Fast ausnahmslos werden Lötungen mit Lufteinwirkung ausgeführt. Schon während der Erwärmung der Lötstelle begünstigt der Sauerstoffanteil der Luft eine Oxidation der Oberflächen, die eine zuverlässige und damit erfolgreiche Lötung fraglich werden lassen.

Die zuvor metallisch blank gemachten Lötoberflächen werden mit dem Flussmittel versehen und dann bis auf die Liquidustemperatur des Lotes erwärmt.

Das Flussmittel ist somit ein Löthilfsmittel, das die mit Lot zu benetzenden Oberflächen frei von Oxiden halten soll. Das Flussmittel reduziert (entoxidiert) die Oberfläche beim Löten und soll die erneute Oxidbildung vor und während des Lötvorgangs verhindern, die sonst die Fließ- und Benetzungseigenschaften stark reduzieren würden, und weiterhin um Einschlüsse von Fremdstoffen zu verringern. Ein weiterer Effekt ist das Verringern der Oberflächenspannung des flüssigen Lotes.

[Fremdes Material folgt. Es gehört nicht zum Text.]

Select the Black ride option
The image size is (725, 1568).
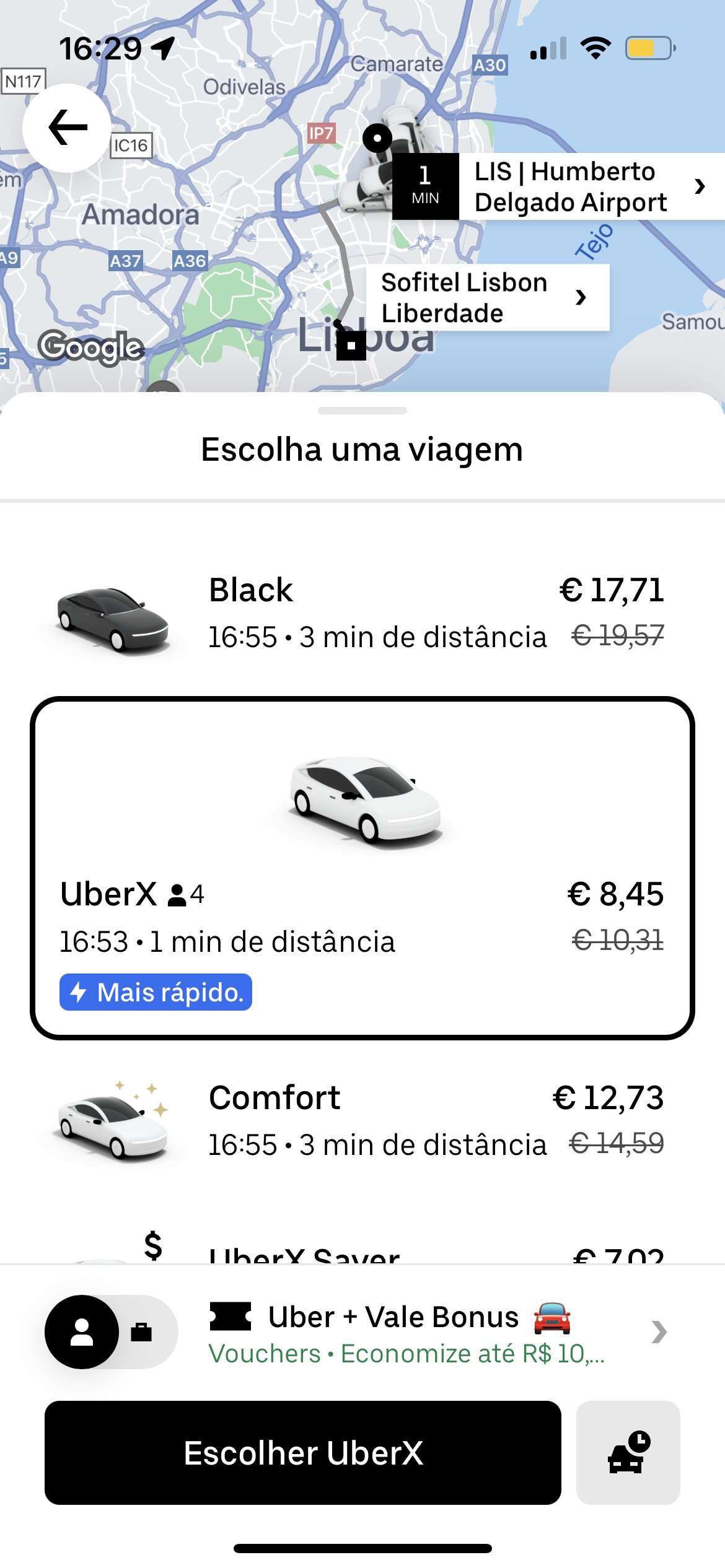(362, 613)
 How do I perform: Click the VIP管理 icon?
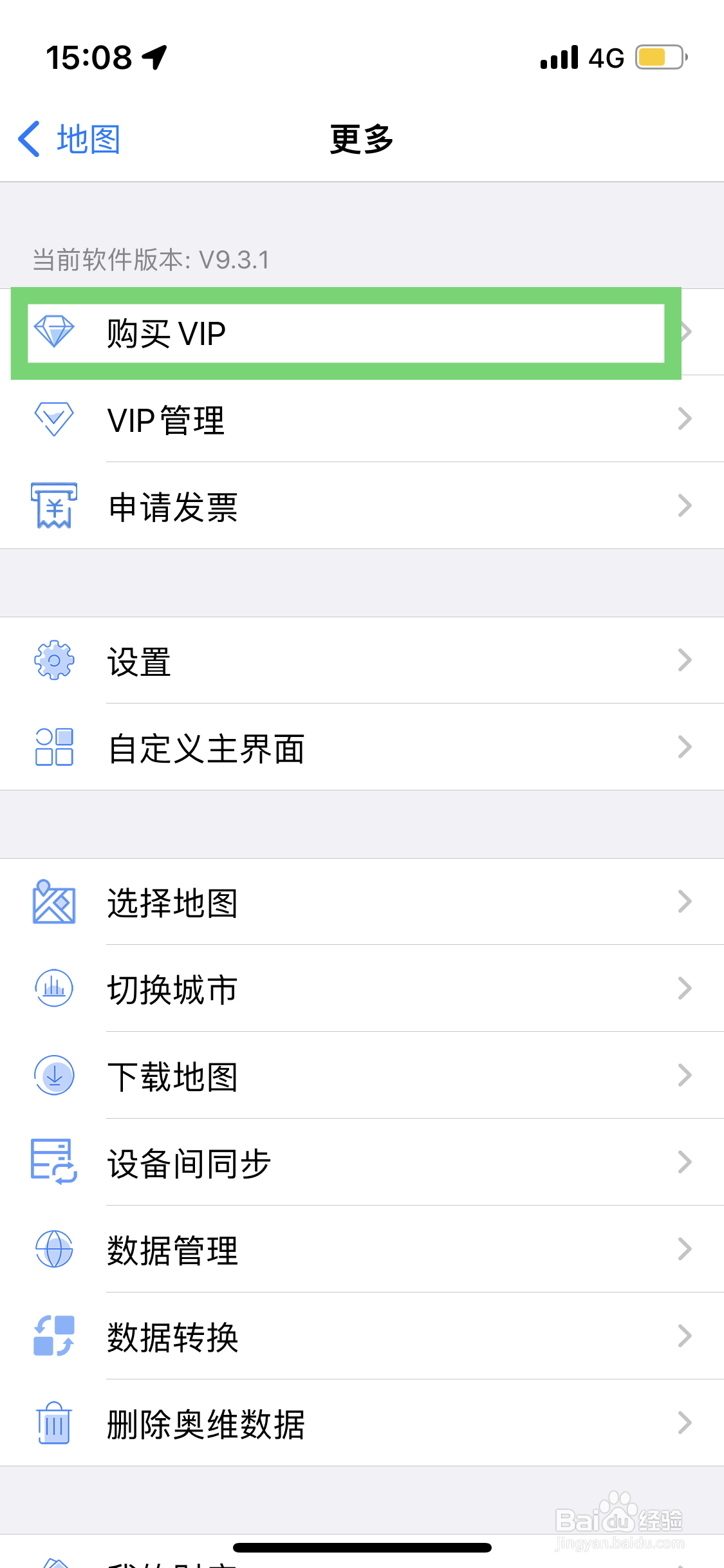point(53,420)
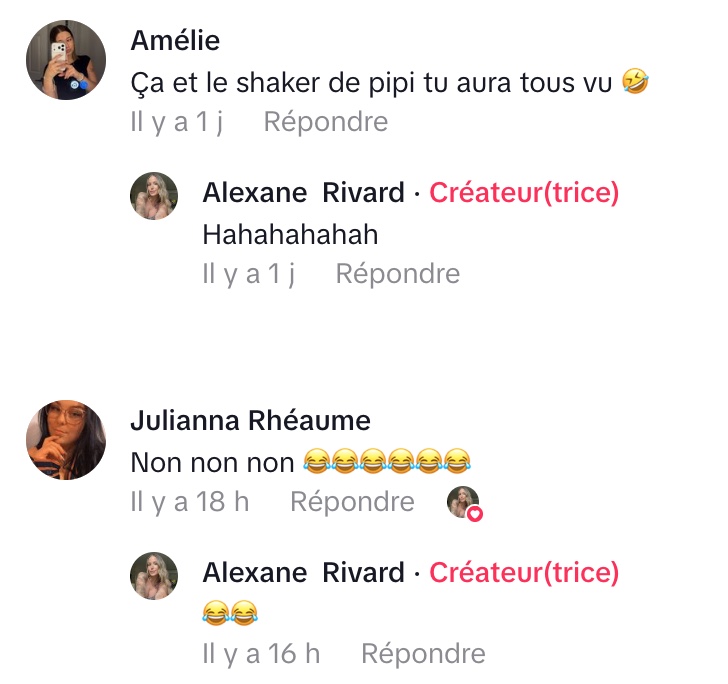The width and height of the screenshot is (728, 684).
Task: Open Alexane Rivard's avatar beside laughing emojis
Action: click(x=155, y=576)
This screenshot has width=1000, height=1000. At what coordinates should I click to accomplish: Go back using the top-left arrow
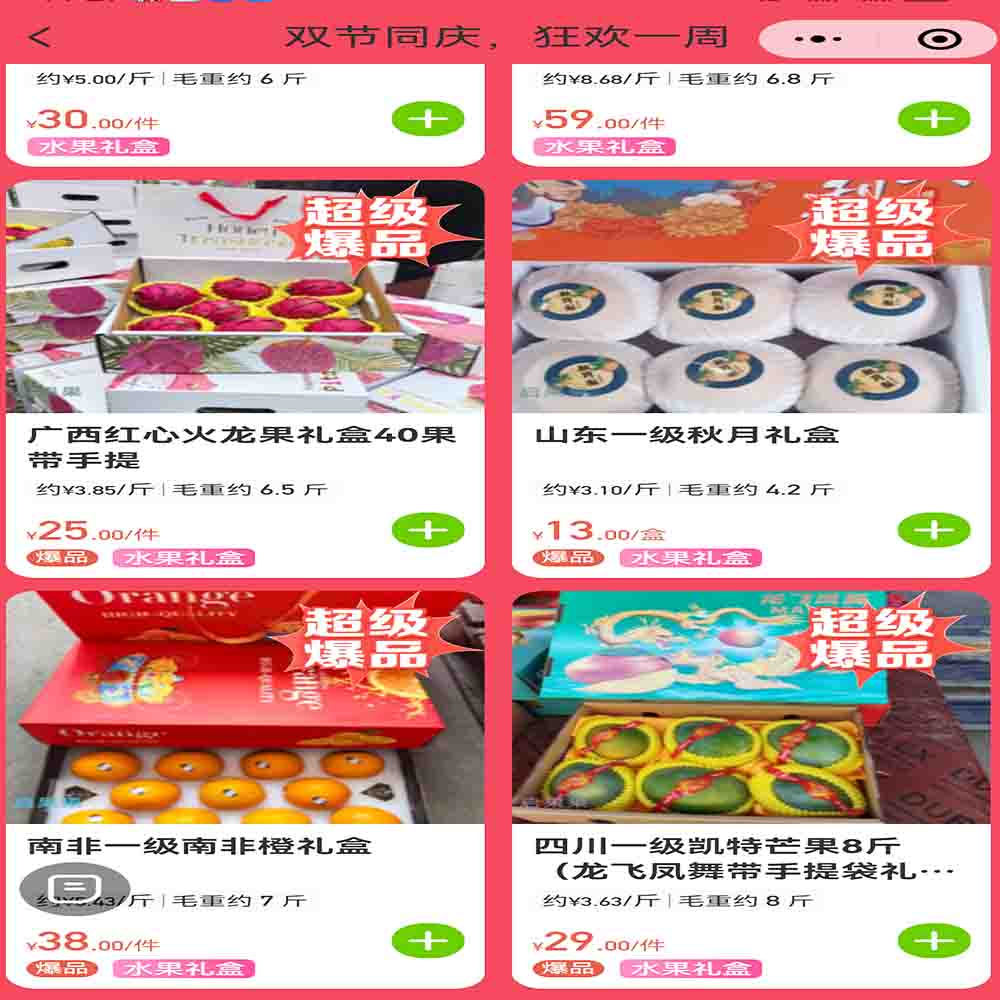coord(40,38)
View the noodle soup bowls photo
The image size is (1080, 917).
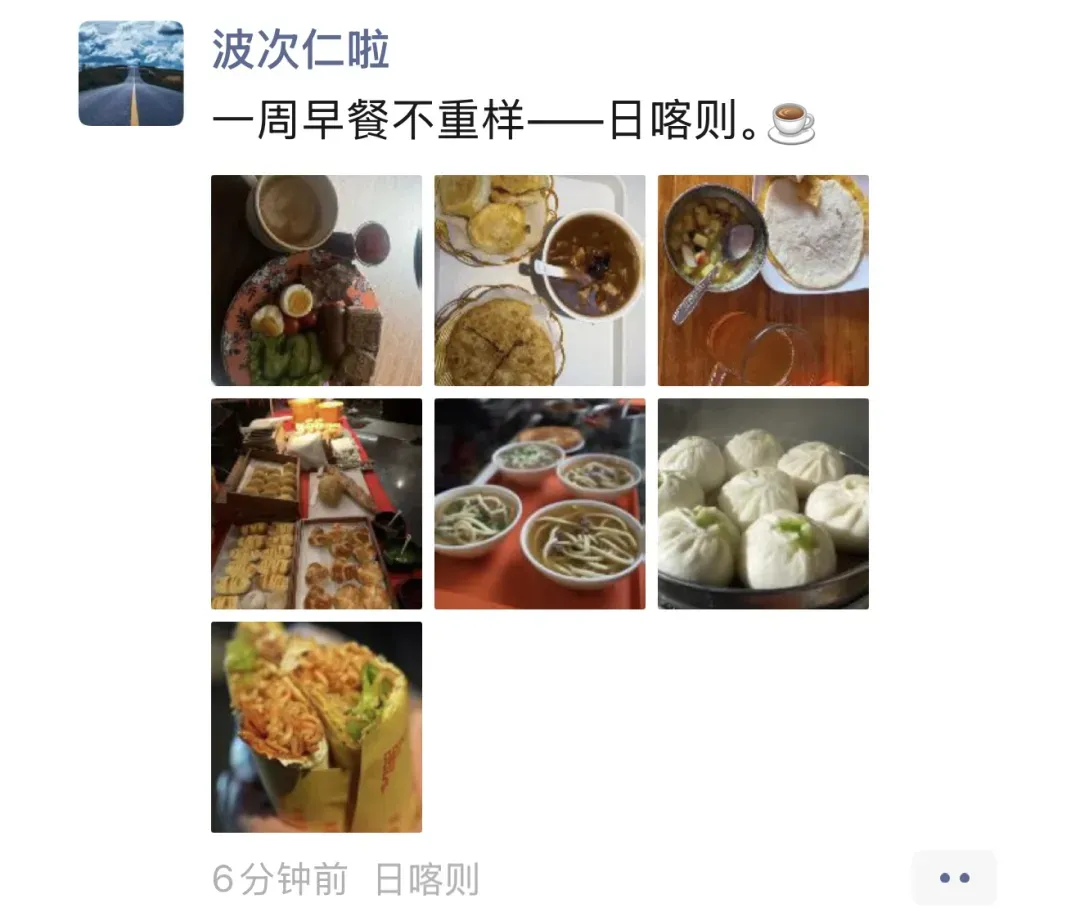click(x=539, y=503)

In Spezialfällen, vor allem aus Kostengründen bei in der Großserienfertigung, wird unter Schutzgas und ohne zusätzliches Flussmittel gelötet. Das Schutzgas verhindert die Oxidation.

Korrosive Wirkung

Zu beachten ist die meist korrosive Wirkung der Flussmittel, die nicht durch den etwaigen Säuregrad oder der Flussmittelreste hervorgerufen werden muss. Die Zersetzungstemperaturen der aktiven Bestandteile spielen dabei eine entscheidende Rolle. Auch nicht-saure Flussmittel können durchaus korrosiv wirken. Die Bezeichnung säurefreies Flussmittel ist also irreführend und darf nicht angewendet werden.

"Universalflussmittel"

So genannte Universalflussmittel gibt es nicht. Die Eigenschaften und daher die Zusammensetzung müssen zu den Eigenschaften der zu lötenden Grundwerkstoffe passen.

Typ-Kennzeichen

Das Typ-Kennzeichen von Flussmitteln besteht aus dem Buchstaben F (Flussmittel), dem zwei weitere Buchstaben folgen. Der erste kennzeichnet den zu lötenden Werkstoff: S (Schwermetall), L (Leichtmetall); der zweite das Lötverfahren: H (Hartlöten), W (Weichlöten)

Flussmitteleinteilung

zum Hartlöten

Die Flussmittel unterscheiden sich nach ihrer Wirktemperatur und dem Korrosionsverhalten der Rückstände.

zum Weichlöten von Schwermetallen

Diverses

Das Flussmittel wird während der Aufheißphase meist flüssig, und beginnt in der Nähe der Löttemperatur an zu qualmen. Die Dämpfe sind abhängig vom Flussmitteltyp gesundheitsgefährdend, so das eine gute Belüftung und bei längeren Arbeiten eine Absaugung sinnvoll ist.